Each line of the material beneath should be duplicated exactly.

> [RECORDS]
::::::::::

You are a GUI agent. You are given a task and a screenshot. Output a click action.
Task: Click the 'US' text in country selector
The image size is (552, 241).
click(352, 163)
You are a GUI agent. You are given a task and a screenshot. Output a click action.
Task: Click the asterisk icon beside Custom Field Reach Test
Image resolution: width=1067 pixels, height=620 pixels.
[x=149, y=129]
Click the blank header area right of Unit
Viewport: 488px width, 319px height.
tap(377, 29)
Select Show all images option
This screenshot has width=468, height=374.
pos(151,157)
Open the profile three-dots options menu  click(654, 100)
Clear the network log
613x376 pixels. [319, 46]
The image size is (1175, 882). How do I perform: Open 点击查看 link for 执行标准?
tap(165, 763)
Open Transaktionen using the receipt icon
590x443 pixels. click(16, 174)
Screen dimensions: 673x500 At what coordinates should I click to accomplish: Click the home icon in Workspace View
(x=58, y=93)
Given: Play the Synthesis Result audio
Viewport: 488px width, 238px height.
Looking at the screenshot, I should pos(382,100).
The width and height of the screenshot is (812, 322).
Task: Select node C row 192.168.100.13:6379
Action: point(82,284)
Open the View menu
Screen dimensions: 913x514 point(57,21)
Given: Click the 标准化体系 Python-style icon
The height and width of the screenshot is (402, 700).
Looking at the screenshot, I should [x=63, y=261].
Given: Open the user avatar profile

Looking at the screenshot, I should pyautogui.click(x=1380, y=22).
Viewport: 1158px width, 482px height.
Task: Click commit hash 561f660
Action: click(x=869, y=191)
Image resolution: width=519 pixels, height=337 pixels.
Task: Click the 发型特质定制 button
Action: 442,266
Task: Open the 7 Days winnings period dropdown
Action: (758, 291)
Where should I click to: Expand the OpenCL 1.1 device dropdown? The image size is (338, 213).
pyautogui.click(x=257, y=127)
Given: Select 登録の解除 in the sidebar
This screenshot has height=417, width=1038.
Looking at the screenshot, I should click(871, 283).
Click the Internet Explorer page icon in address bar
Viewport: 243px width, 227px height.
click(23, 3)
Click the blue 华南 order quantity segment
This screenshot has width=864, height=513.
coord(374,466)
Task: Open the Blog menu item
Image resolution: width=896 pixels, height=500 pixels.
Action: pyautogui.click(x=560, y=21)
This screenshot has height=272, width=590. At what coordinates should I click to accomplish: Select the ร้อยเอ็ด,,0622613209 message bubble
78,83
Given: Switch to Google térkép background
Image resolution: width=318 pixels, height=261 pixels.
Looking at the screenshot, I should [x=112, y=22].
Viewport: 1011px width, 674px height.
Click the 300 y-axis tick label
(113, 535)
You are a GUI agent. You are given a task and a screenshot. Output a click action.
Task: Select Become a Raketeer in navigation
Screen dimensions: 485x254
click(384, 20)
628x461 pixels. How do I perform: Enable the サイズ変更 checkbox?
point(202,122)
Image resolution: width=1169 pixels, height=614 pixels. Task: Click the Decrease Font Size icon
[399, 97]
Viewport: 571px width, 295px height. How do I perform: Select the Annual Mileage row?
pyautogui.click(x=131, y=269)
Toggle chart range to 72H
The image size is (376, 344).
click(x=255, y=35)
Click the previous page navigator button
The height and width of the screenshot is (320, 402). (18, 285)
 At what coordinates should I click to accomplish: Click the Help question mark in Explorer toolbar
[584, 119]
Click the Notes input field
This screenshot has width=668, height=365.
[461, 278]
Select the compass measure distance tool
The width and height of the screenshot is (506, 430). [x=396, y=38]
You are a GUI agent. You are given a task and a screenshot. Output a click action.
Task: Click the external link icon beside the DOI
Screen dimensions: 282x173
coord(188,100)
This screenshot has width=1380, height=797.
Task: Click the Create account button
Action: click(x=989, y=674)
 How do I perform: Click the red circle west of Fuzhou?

::::::::::

> [RESULT OF THE TASK]
You are a GUI agent. You are given a task and a screenshot. Output a click action.
Task: Click the 'US' text in country selector
The image size is (552, 241).
click(352, 163)
You are a GUI agent. You are given a task and a screenshot. Output a click action.
Task: Click the asterisk icon beside Custom Field Reach Test
Image resolution: width=1067 pixels, height=620 pixels.
[x=149, y=129]
Click the blank header area right of Unit
Viewport: 488px width, 319px height.
tap(377, 29)
Select Show all images option
This screenshot has width=468, height=374.
pos(151,157)
Open the profile three-dots options menu  click(654, 100)
Clear the network log
613x376 pixels. [319, 46]
The image size is (1175, 882). How do I perform: Open 点击查看 link for 执行标准?
tap(165, 763)
Open Transaktionen using the receipt icon
590x443 pixels. click(16, 174)
Screen dimensions: 673x500 At what coordinates should I click to accomplish: Click the home icon in Workspace View
(x=58, y=93)
Given: Play the Synthesis Result audio
Viewport: 488px width, 238px height.
Looking at the screenshot, I should pos(382,100).
The width and height of the screenshot is (812, 322).
Task: Select node C row 192.168.100.13:6379
Action: point(82,284)
Open the View menu
Screen dimensions: 913x514 point(57,21)
Given: Click the 标准化体系 Python-style icon
The height and width of the screenshot is (402, 700).
Looking at the screenshot, I should [x=63, y=261].
Given: Open the user avatar profile

Looking at the screenshot, I should pyautogui.click(x=1380, y=22).
Viewport: 1158px width, 482px height.
Task: Click commit hash 561f660
Action: click(x=869, y=191)
Image resolution: width=519 pixels, height=337 pixels.
Task: Click the 发型特质定制 button
Action: 442,266
Task: Open the 7 Days winnings period dropdown
Action: (758, 291)
Where should I click to: Expand the OpenCL 1.1 device dropdown? The image size is (338, 213).
pyautogui.click(x=257, y=127)
Given: Select 登録の解除 in the sidebar
This screenshot has height=417, width=1038.
Looking at the screenshot, I should click(871, 283).
Click the Internet Explorer page icon in address bar
Viewport: 243px width, 227px height.
click(23, 3)
Click the blue 华南 order quantity segment
This screenshot has width=864, height=513.
coord(374,466)
Task: Open the Blog menu item
Image resolution: width=896 pixels, height=500 pixels.
Action: pyautogui.click(x=560, y=21)
This screenshot has height=272, width=590. At what coordinates should I click to accomplish: Select the ร้อยเอ็ด,,0622613209 message bubble
78,83
Given: Switch to Google térkép background
Image resolution: width=318 pixels, height=261 pixels.
Looking at the screenshot, I should [x=112, y=22].
Viewport: 1011px width, 674px height.
Click the 300 y-axis tick label
(113, 535)
You are a GUI agent. You are given a task and a screenshot. Output a click action.
Task: Select Become a Raketeer in navigation
Screen dimensions: 485x254
click(384, 20)
628x461 pixels. How do I perform: Enable the サイズ変更 checkbox?
point(202,122)
Image resolution: width=1169 pixels, height=614 pixels. Task: Click the Decrease Font Size icon
[399, 97]
Viewport: 571px width, 295px height. How do I perform: Select the Annual Mileage row?
pyautogui.click(x=131, y=269)
Toggle chart range to 72H
The image size is (376, 344).
click(x=255, y=35)
Click the previous page navigator button
The height and width of the screenshot is (320, 402). (18, 285)
 At what coordinates should I click to accomplish: Click the Help question mark in Explorer toolbar
[584, 119]
Click the Notes input field
This screenshot has width=668, height=365.
[461, 278]
Select the compass measure distance tool
The width and height of the screenshot is (506, 430). [x=396, y=38]
You are a GUI agent. You are given a task and a screenshot. Output a click action.
Task: Click the external link icon beside the DOI
Screen dimensions: 282x173
coord(188,100)
This screenshot has width=1380, height=797.
Task: Click the Create account button
Action: click(x=989, y=674)
 How do I perform: Click the red circle west of Fuzhou?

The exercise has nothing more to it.